The respiratory syncytial virus (RSV) vaccine showdown already saw a shake-up last month with a new competitor in Moderna’s mRESVIA. Now, all three vaccine offerings face a potentially shrunken market.
In an unconventional move, the Centers for Disease Control and Prevention’s Advisory Committee on Immunization Practices (ACIP) revised recommendations for RSV vaccinations in what could be viewed as a smaller population.
For what will be only the second RSV season with available vaccines, the panel unanimously voted to recommend that adults aged 75 years and older and those aged 60 to 74 with a higher risk of severe disease due to underlying medical conditions receive a single lifetime dose.
Previously, RSV vaccination was recommended for all adults aged 60 and older, upon consultation with their healthcare providers. Now, for the 75-and-above age group, a person is automatically recommended to receive an RSV shot without the need for evaluation. But the higher-risk restriction in the 60-to-74 group marks a clear setback for the vaccine developers.
With a recent potential link identified between the shots and the rare neurological disorder Guillain-Barré syndrome (GBS), the committee changed its tune on the lower-risk RSV population.
Earlier this year, health officials flagged a preliminary statistical analysis that discovered 23 of the some 9.5 million older adults who received an RSV vaccine developed GBS. The link is still being studied, including by GSK, which pledged to start a controlled epidemiological study in March.
Share prices sank for each RSV vaccine maker following the vote, with GSK’s dipping 3.57%, Pfizer’s falling 2.04% and Moderna’s dropping 11%, all by market close on Wednesday.
Moderna already faces an uphill battle to catch up with the two established offerings, GSK’s Arexvy and Pfizer’s Abrysvo. Arexvy specifically was the first to score approval last year and has since led its Pfizer rival in sales and market share, with some two-thirds of the market and 182 million pounds sterling ($227 million) in revenue over this year’s first quarter. Pfizer, meanwhile, collected quarterly Abrysvo sales of $145 million.
The ACIP meeting was key to gauging the potential impact of Moderna’s entry, GSK’s Luke Miels said on a call earlier this year. The decision would kick off a “race to lock down contracts” ahead of the next RSV season, which typically begins in the fall.

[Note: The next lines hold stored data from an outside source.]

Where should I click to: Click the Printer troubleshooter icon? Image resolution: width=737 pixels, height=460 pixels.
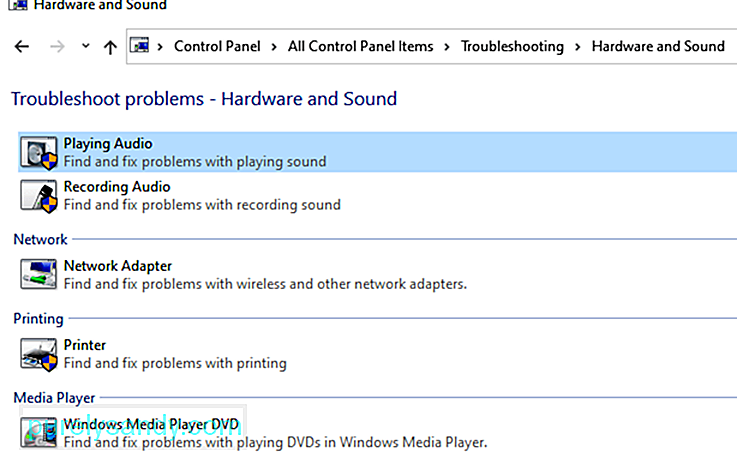39,354
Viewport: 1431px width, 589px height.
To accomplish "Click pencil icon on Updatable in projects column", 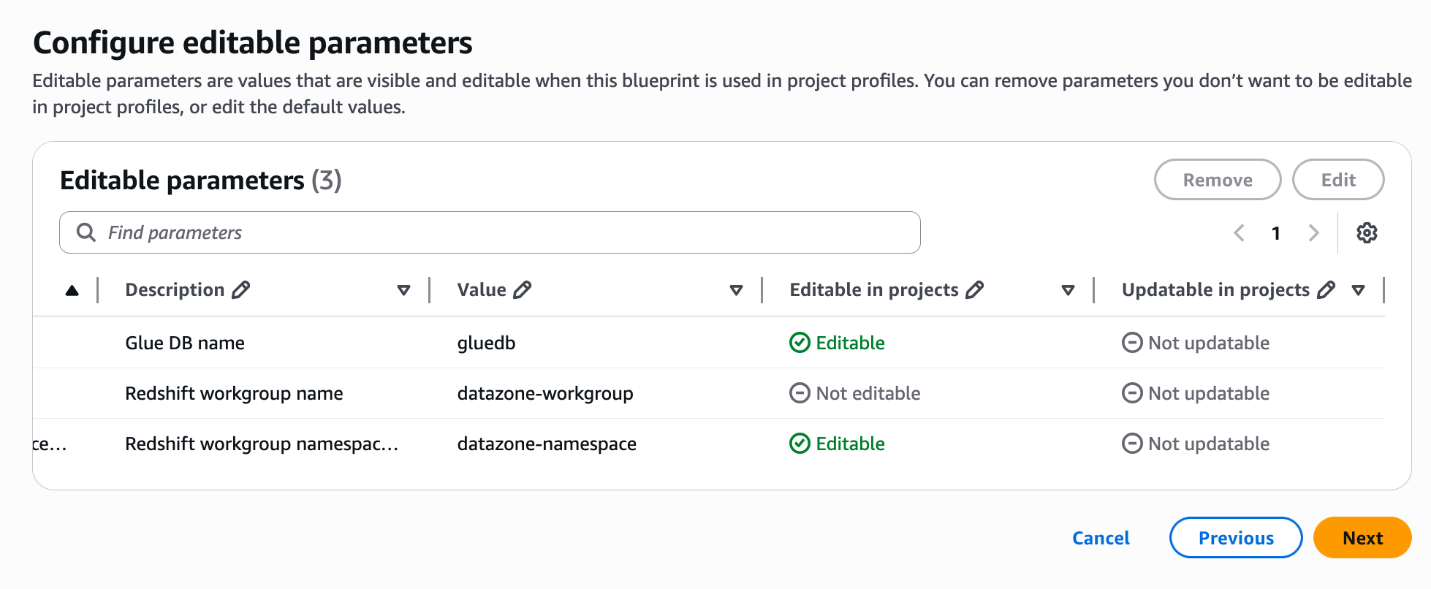I will [x=1326, y=290].
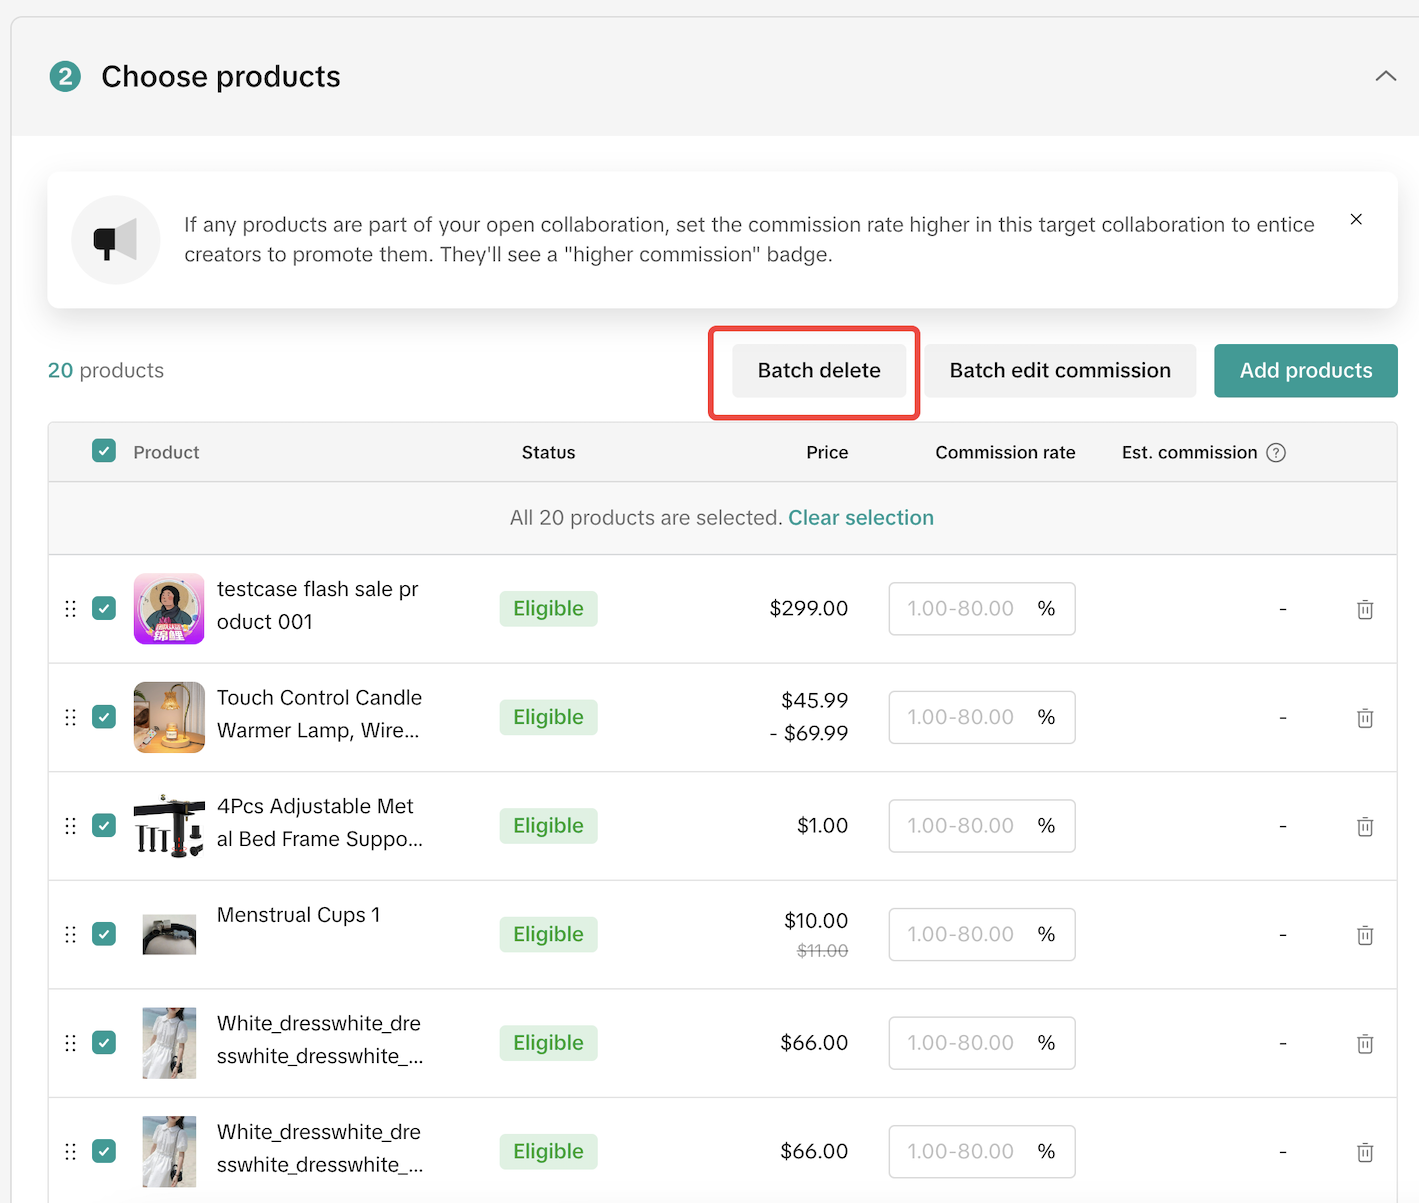The width and height of the screenshot is (1419, 1203).
Task: Grab drag handle of testcase flash sale product
Action: (x=70, y=609)
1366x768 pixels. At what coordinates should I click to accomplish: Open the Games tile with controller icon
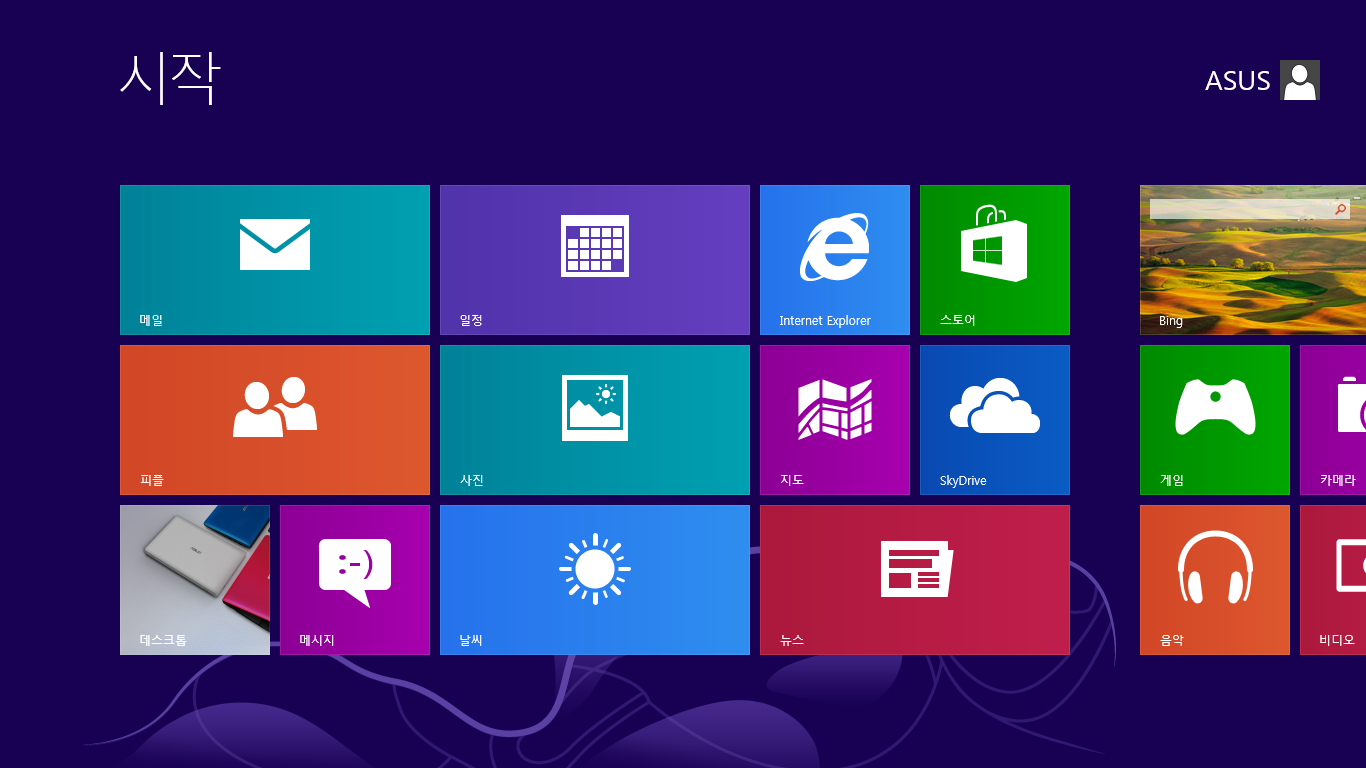pos(1215,420)
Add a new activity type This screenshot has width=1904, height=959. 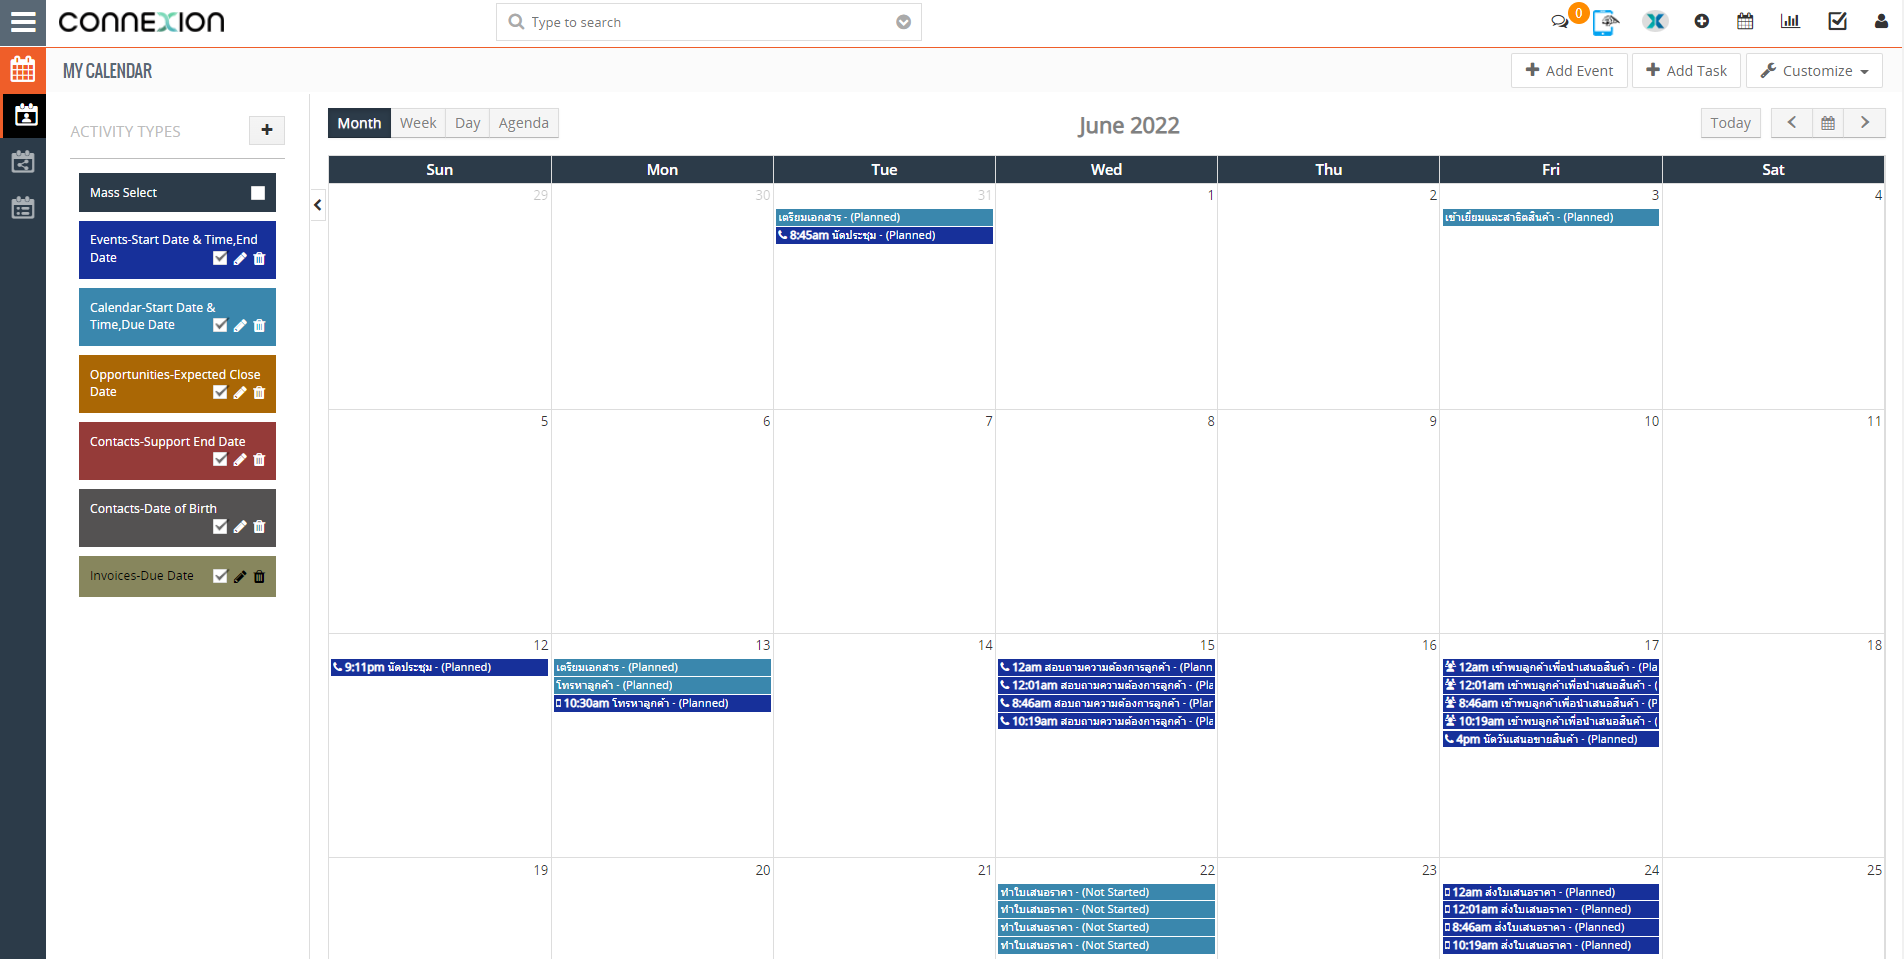(267, 130)
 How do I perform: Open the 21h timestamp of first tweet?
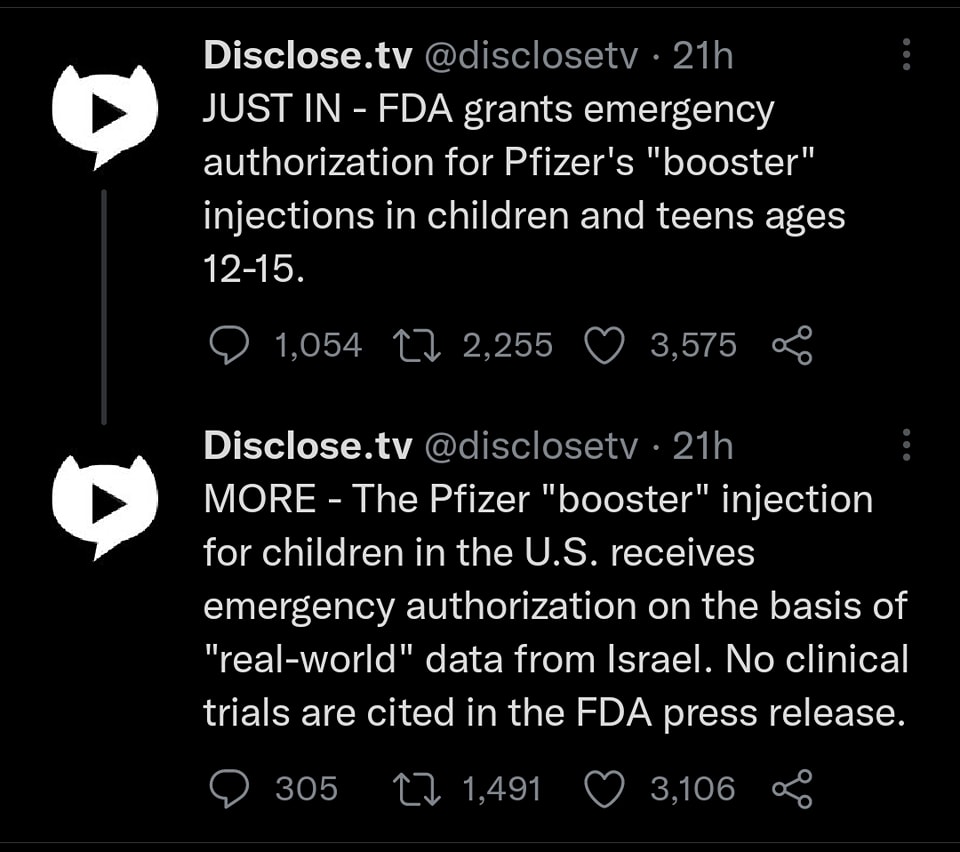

While Moderna’s vaccine has not yet launched, the longer-term data the company presented at ACIP could suggest a tougher battle against the two rivals. At 18.8 months of follow-up, mRESVIA’s vaccine efficacy rate stood at 50%, according to the mRNA drugmaker. Previously, a phase 3 study touted an 81% efficacy rate against RSV after 3.7 months of post-vaccination follow-up.
Meanwhile, Abrysvo’s efficacy rate was 78% at 16.4 months, and Arexvy’s stood at 68% after 23 months.
Arexvy’s latest data, which demonstrate what “appears” to be “the most impressive” vaccine efficacy of the group, should help it keep up its majority market share, analysts at Evercore ISI wrote in a note to clients.
However, the GSK preference isn’t unanimous globally. Earlier this week, the U.K. government chose Pfizer to supply 5 million doses of its Abrysvo over the next two years. That vaccine is also approved as a maternal vaccination to protect newborns.